Un rialzo così forte sui mercati era già accaduto nel 2017. Per capire cosa sta avvenendo oggi è importante rivolgersi a chi frequenta quotidianamente questo mercato.

In Italia esiste l’Altoga, Associazione nazionale di torrefattori, importatori di caffè e grossisti alimentari. Fondata nel 1945, rappresenta le più importanti aziende di torrefazione italiane del comparto alimentare all’ingrosso.

«La situazione rispetto al 2017 è molto diversa — nota Remo Ottolina, presidente dell’Altoga —  fenomeni atmosferici, spesso limitati a qualche area geografica, si sono aggiunti elementi globali che interessano tutto il mercato indipendentemente dalle zone di provenienza.
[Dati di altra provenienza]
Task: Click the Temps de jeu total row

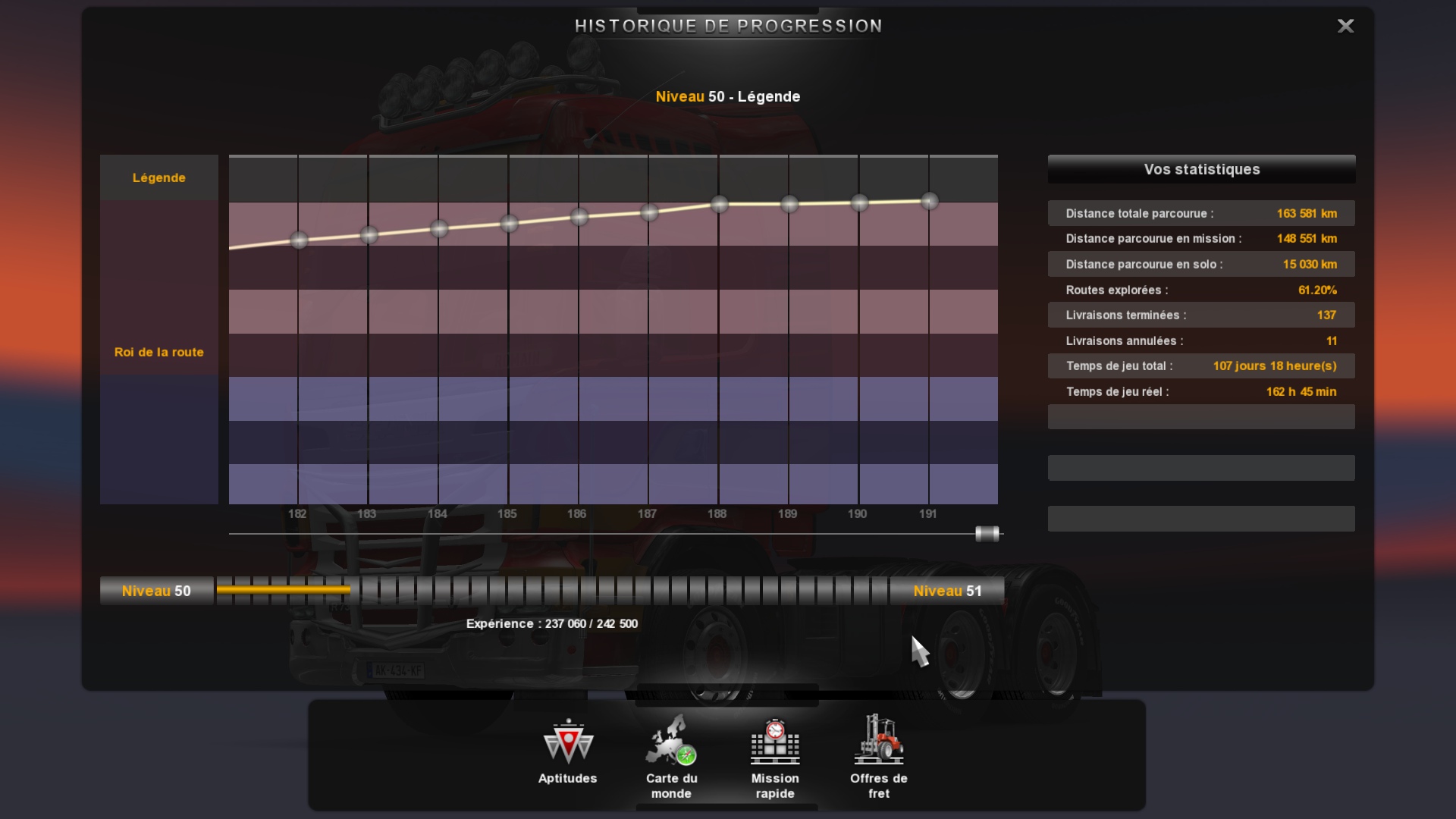Action: (1201, 366)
Ci troviamo di fronte ad una scarsa reperibilità della materia prima su più fronti, per cause legate sia alla logistica che alla pandemia. All’aumento del costo del caffè si sommano i rincari energetici, degli imballaggi e dei costi di gestione che toccano tutti i settori. Infine, agli acquisti dei torrefattori si sono aggiunti quelli dei fondi d’investimento, che hanno portato ulteriormente al rialzo le quotazioni».

Pandemia ed energia, produttori e consumatori, oriente e occidente: di fronte a protagonisti del genere, è difficile capire come evolverà lo scenario. Infatti afferma Ottolina, «è probabile che la tensione perdurerà ancora per qualche tempo sui mercati, almeno sino a quando la situazione nei Paesi produttori non si sarà normalizzata e tornerà ad esserci la disponibilità del prodotto fisico. In ogni caso, riteniamo improbabile che i prezzi ritornino ai livelli pre-crisi, che avevano raggiunto dei valori minimi insostenibili per i paesi produttori».
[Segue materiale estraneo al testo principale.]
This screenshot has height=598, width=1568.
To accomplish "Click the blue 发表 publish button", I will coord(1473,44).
Già, i produttori. Non sono tempi facili. Come affronteranno questa situazione? «I torrefattori che avevano scorte di materia prima — anche a causa della contrazione dei volumi di vendita sul canale Ho.Re.Ca. causata dalla pandemia — stanno gestendo le scorte in modo dinamico, per contenere o ritardare il più possibile gli inevitabili aumenti di listino ai propri clienti», osserva Ottolina, «chi, invece, è stato costretto ad acquistare a questi livelli di prezzo, dovrà inevitabilmente ritoccare al rialzo i propri prezzi».

Dai mercati finanziari si arriva al bar sotto casa. Che ne sarà dei consumatori e del prezzo del caffè al bancone? Secondo Ottolina, «è inevitabile che almeno parte di questi aumenti vengano trasferiti al consumatore, in quanto le aziende produttrici, già prostrate economicamente dalla pandemia, non possono assorbire un rincaro pari al 100 per cento della materia prima.  Purtroppo, il fenomeno non riguarda soltanto il caffè. Diversi generi alimentari hanno subìto, o subiranno a breve, la stessa sorte. È ragionevole attendersi un rincaro sia del caffè sullo scaffale sia del prezzo della tazzina al bar che, ricordiamolo, rimane comunque uno dei più bassi in Europa».

Insomma, ancora una volta il mercato è uno spunto per osservare cosa avviene nel mondo. Sì, è tutto collegato. Ma rischia di diventare tutto un po’ troppo amaro.